A derrubada de 32 hectares da Floresta do Aeroporto, em Fortaleza, ocorreu antes revisão de documentos solicitados pelo Instituto Brasileiro do Meio Ambiente e dos Recursos Naturais Renováveis (Ibama). A documentação para autorização de desmatamento na região, onde será construído o centro logístico do aeroporto Pinto Martins, ainda estava sendo avaliada pelo Ibama quando a remoção das árvores aconteceu.
A informação foi dada pelo superintendente do órgão no Ceará, Deodato Ramalho, em entrevista ao O POVO nesta terça-feira, 23. Segundo ele, o Ibama foi surpreendido pela derrubada, já que as documentações apresentadas pela Aerotrópolis Empreendimentos, construtora do centro logístico, e a Fraport, responsável pelo espaço em torno do aeroporto, ainda estavam sob avaliação.
“Foi com muita surpresa que vimos essa questão ontem porque a empresa não esperou, já que estava notificada para prestar esses esclarecimentos, e ao que consta ela prestou esses esclarecimentos, mas não houve uma decisão final do Ibama. Estamos agora mesmo correndo atrás para verificar o que de fato aconteceu”, explica Deodato.
Desde 2023, a Aerotrópolis possui uma autorização de supressão vegetal emitida pela Superintendência Estadual do Meio Ambiente (Semace), na qual a empresa se baseia para realizar a derrubada de árvores na Floresta do Aeroporto.

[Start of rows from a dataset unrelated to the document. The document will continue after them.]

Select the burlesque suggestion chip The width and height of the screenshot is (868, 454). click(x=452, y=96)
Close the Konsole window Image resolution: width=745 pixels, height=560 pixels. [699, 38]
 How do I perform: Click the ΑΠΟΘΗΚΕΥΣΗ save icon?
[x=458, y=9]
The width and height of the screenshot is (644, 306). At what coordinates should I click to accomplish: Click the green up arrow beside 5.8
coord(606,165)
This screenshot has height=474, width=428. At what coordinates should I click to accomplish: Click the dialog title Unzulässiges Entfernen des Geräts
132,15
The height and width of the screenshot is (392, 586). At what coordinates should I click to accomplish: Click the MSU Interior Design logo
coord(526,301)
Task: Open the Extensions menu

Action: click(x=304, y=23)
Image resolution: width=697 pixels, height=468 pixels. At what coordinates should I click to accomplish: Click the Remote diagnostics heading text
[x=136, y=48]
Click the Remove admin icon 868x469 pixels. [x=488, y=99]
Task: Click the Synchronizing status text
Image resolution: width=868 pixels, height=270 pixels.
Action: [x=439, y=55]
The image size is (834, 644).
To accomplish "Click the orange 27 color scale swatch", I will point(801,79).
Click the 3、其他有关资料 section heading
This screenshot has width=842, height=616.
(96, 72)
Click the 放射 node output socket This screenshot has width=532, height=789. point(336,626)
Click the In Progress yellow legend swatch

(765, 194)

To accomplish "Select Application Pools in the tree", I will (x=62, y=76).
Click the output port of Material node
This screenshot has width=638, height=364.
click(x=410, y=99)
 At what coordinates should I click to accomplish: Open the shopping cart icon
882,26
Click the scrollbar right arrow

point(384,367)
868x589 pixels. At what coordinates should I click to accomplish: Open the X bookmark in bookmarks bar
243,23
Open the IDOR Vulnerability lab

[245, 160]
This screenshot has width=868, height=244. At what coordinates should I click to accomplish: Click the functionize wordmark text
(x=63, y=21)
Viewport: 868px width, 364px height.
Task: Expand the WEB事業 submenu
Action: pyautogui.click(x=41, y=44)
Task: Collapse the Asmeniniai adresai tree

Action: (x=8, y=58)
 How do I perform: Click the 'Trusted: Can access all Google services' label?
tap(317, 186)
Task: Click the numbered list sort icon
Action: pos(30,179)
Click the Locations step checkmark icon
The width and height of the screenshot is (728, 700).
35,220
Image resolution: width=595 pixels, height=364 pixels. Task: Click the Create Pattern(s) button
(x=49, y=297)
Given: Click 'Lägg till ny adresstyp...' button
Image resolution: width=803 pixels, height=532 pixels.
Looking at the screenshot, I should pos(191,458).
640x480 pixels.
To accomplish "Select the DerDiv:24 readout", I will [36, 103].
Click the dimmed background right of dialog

O laudo emitido pela Semace também descarta a necessidade autorização prévia do Ibama para intervenções da Aerotrópolis na floresta, com base em parecer N° 386/2015 do Ministério do Meio Ambiente, que dispensa a anuência do Instituto para ações em regiões urbanas ou metropolitanas.
Nesse caso, a Semace se vale de certificação emitida pela Secretaria Municipal do Urbanismo e Meio Ambiente de Fortaleza (Seuma), que atesta a adequação do projeto ao Plano Diretor Participativo (PDP) da cidade, elaborado em 2009 e atualmente sob revisão.
Entretanto, mesmo com a dispensa, o Instituto decidiu entrar com o pedido de avaliação dos documentos apresentados devido a denúncias de desrespeito à Lei da Mata Atlântica durante o licenciamento.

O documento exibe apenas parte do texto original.